(Interface element entries)

+++

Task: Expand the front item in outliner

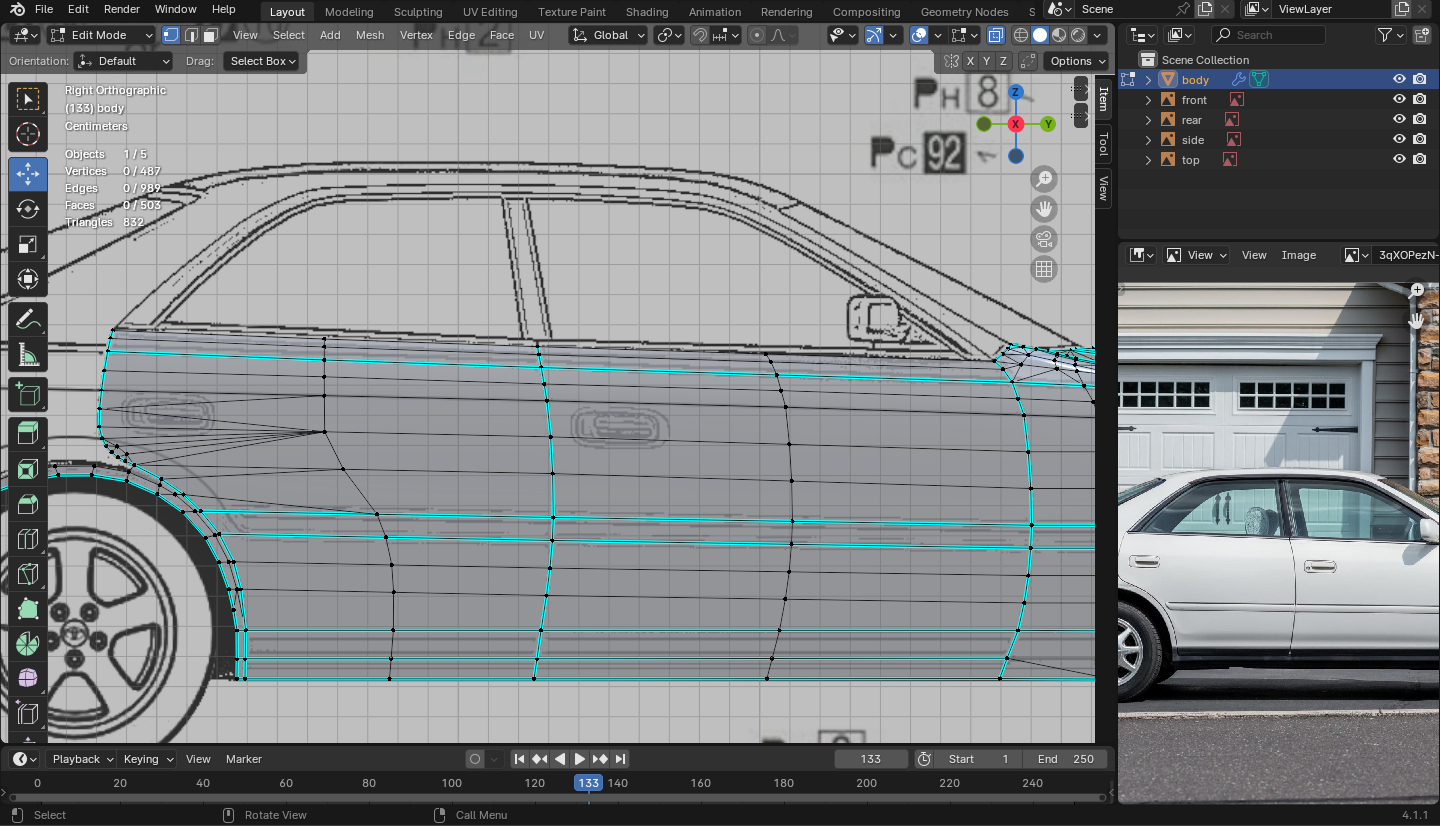Action: (1149, 100)
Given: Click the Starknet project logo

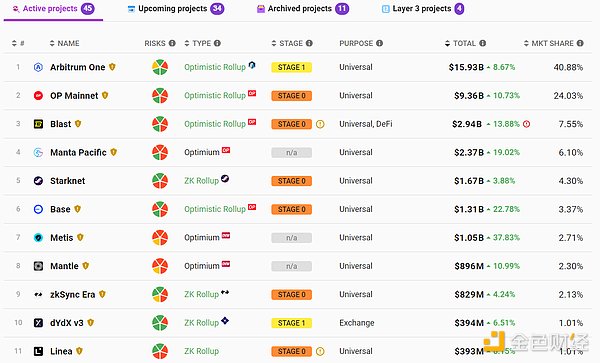Looking at the screenshot, I should click(x=38, y=181).
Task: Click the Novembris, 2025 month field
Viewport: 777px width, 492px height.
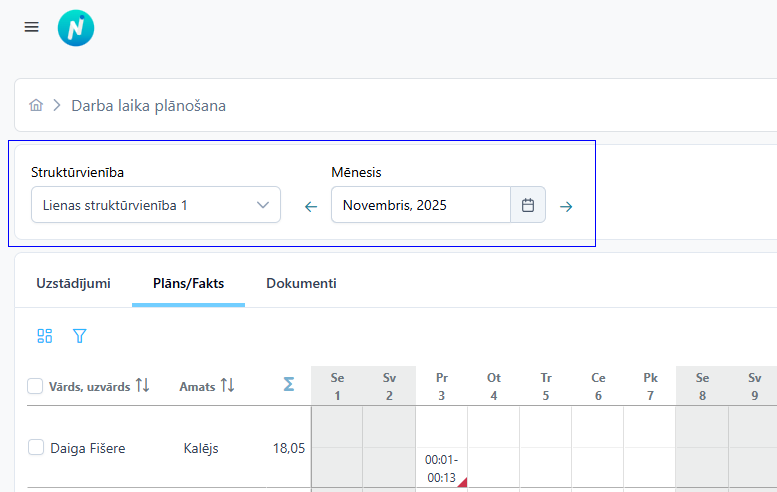Action: pyautogui.click(x=421, y=205)
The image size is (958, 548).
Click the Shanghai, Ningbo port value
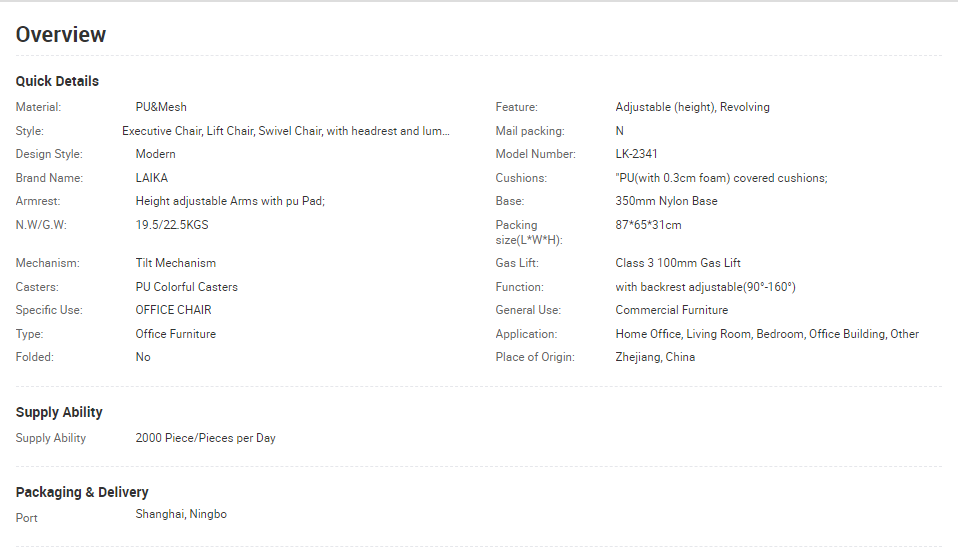[181, 514]
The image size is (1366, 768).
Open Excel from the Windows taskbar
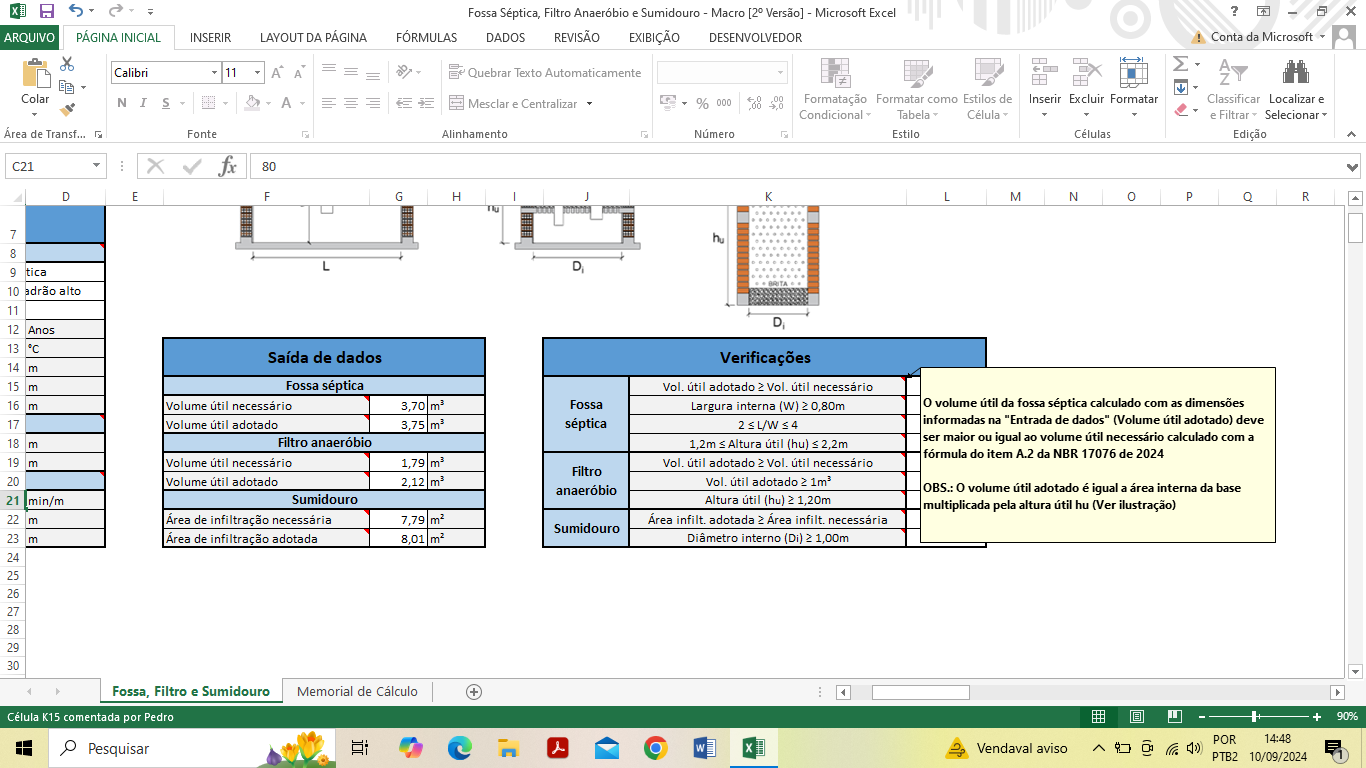[753, 748]
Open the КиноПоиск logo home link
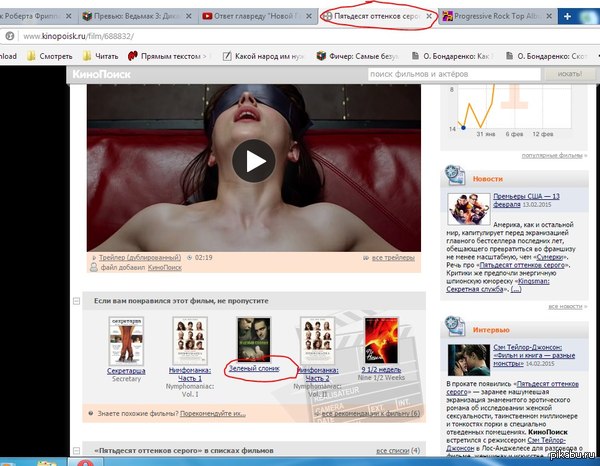Screen dimensions: 600x466 point(97,74)
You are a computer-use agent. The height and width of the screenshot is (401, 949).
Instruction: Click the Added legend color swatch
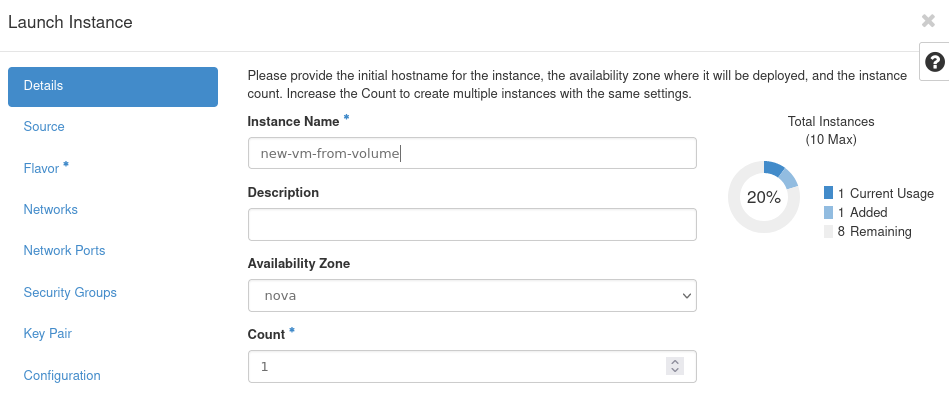click(x=829, y=212)
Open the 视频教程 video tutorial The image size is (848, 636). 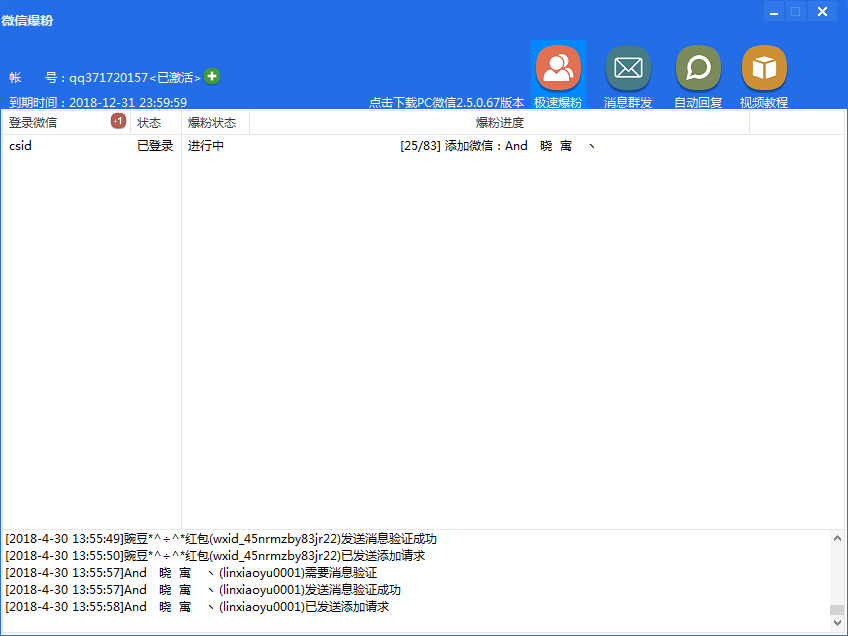click(764, 75)
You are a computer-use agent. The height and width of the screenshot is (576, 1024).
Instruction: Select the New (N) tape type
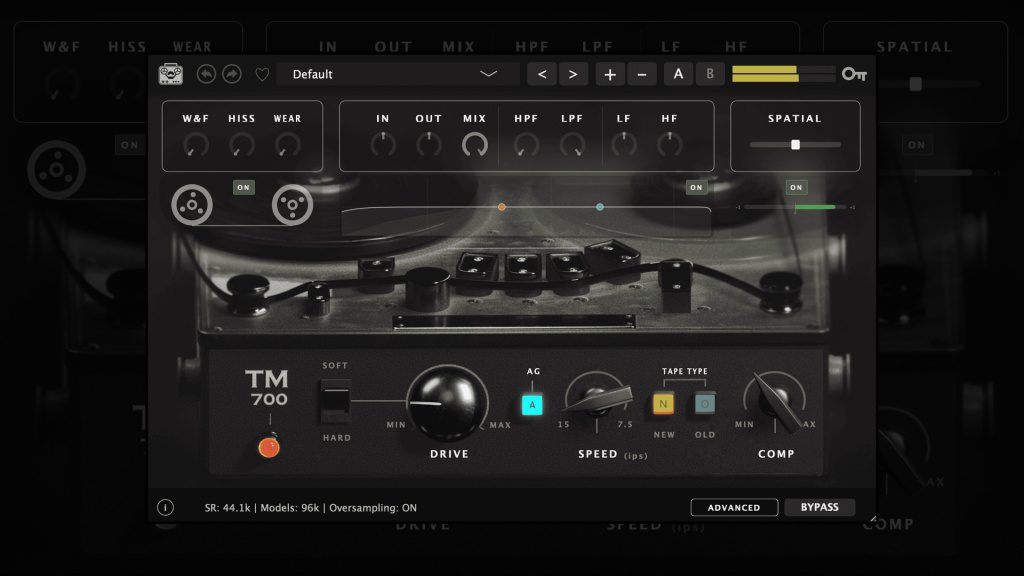664,404

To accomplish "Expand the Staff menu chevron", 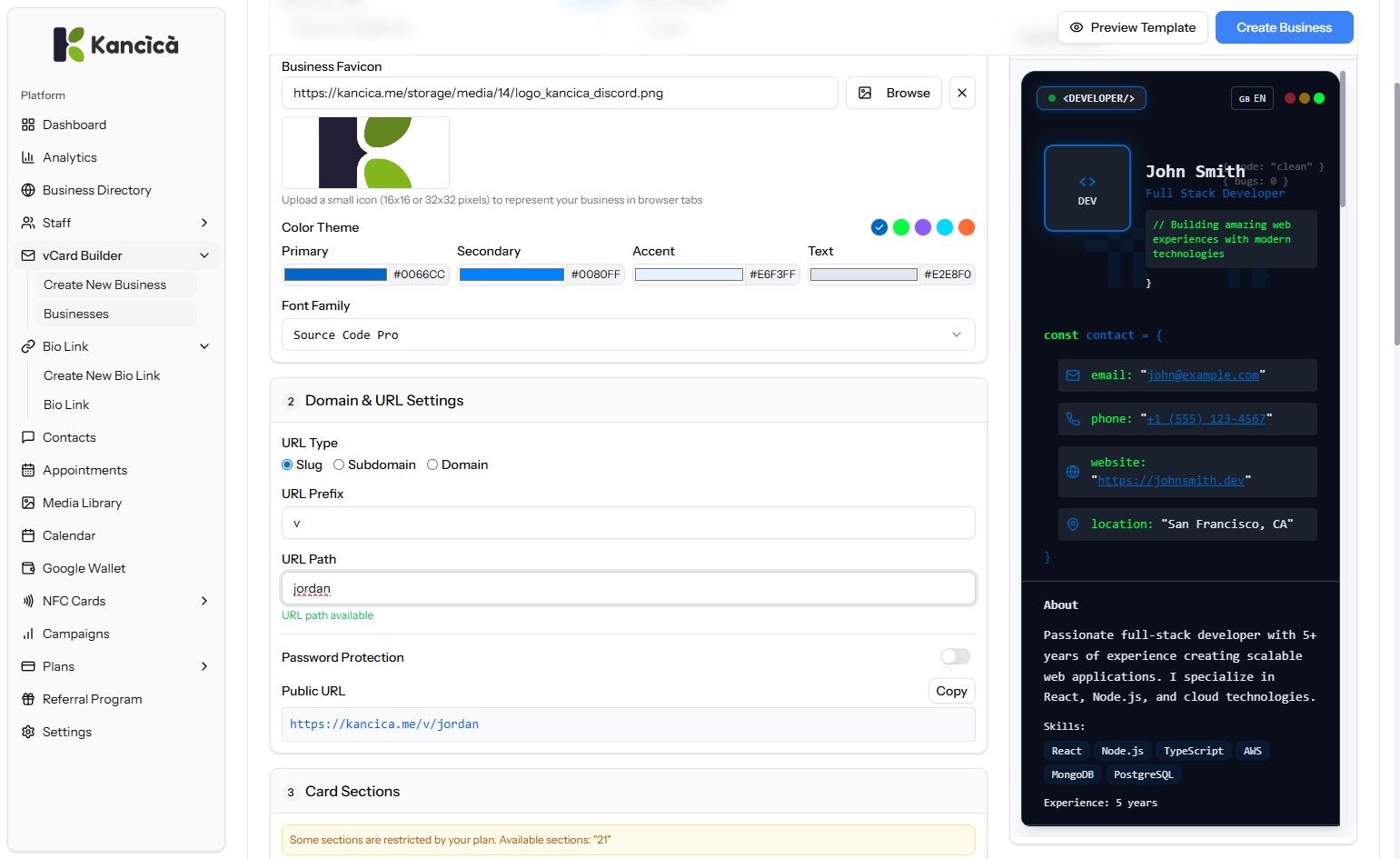I will point(204,223).
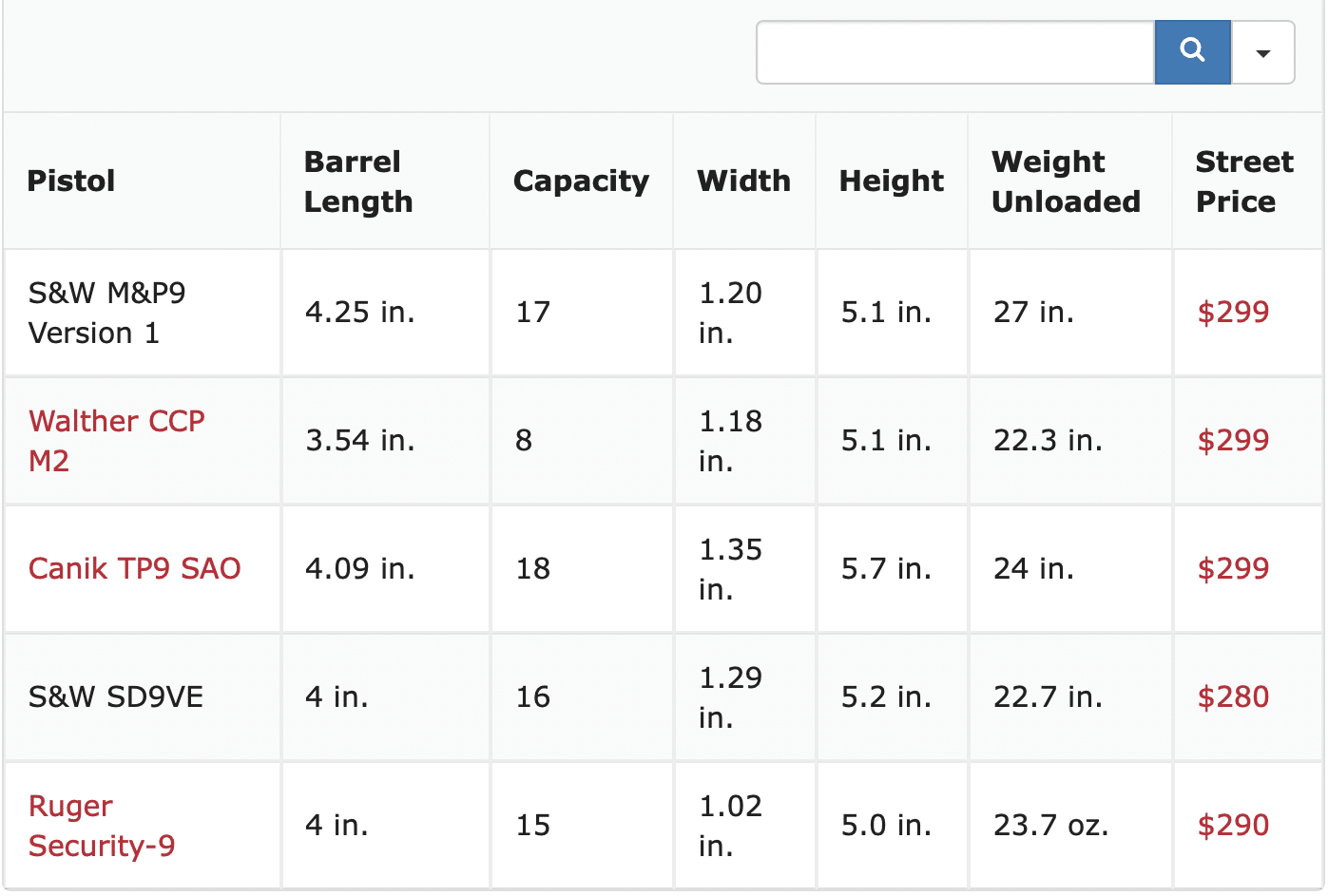Click the $299 price for S&W M&P9
This screenshot has width=1328, height=896.
tap(1232, 312)
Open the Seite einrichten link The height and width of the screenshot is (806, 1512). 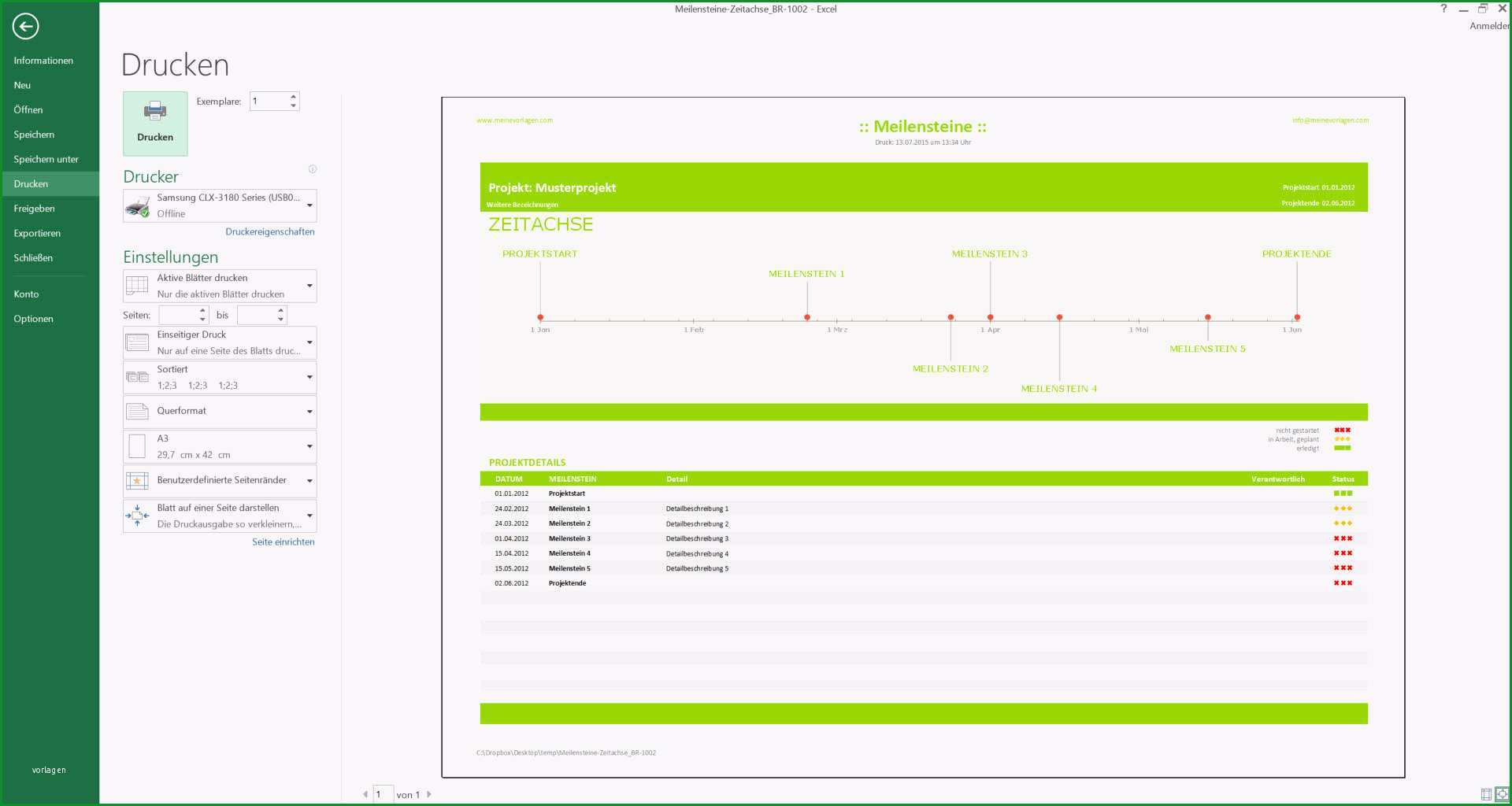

+++

**Task to complete**
Can you format the entries from the start through the line with "click(x=829, y=212)" as a two-column CSV with the columns "prompt" and "reply"? Give one row per entry, put each field in quotes, turn line breaks into spaces, and leave out the pictures.

**Result below**
prompt,reply
"Task: Expand the front item in outliner","Action: (1149, 100)"
"Given: Click the Starknet project logo","Looking at the screenshot, I should click(x=38, y=181)."
"Task: Click the Novembris, 2025 month field Viewport: 777px width, 492px height.","Action: pyautogui.click(x=421, y=205)"
"The image size is (958, 548). Click the Shanghai, Ningbo port value","[181, 514]"
"The image size is (1366, 768). Open Excel from the Windows taskbar","[753, 748]"
"Open the КиноПоиск logo home link","Screen dimensions: 600x466 point(97,74)"
"You are a computer-use agent. The height and width of the screenshot is (401, 949). Instruction: Click the Added legend color swatch","click(x=829, y=212)"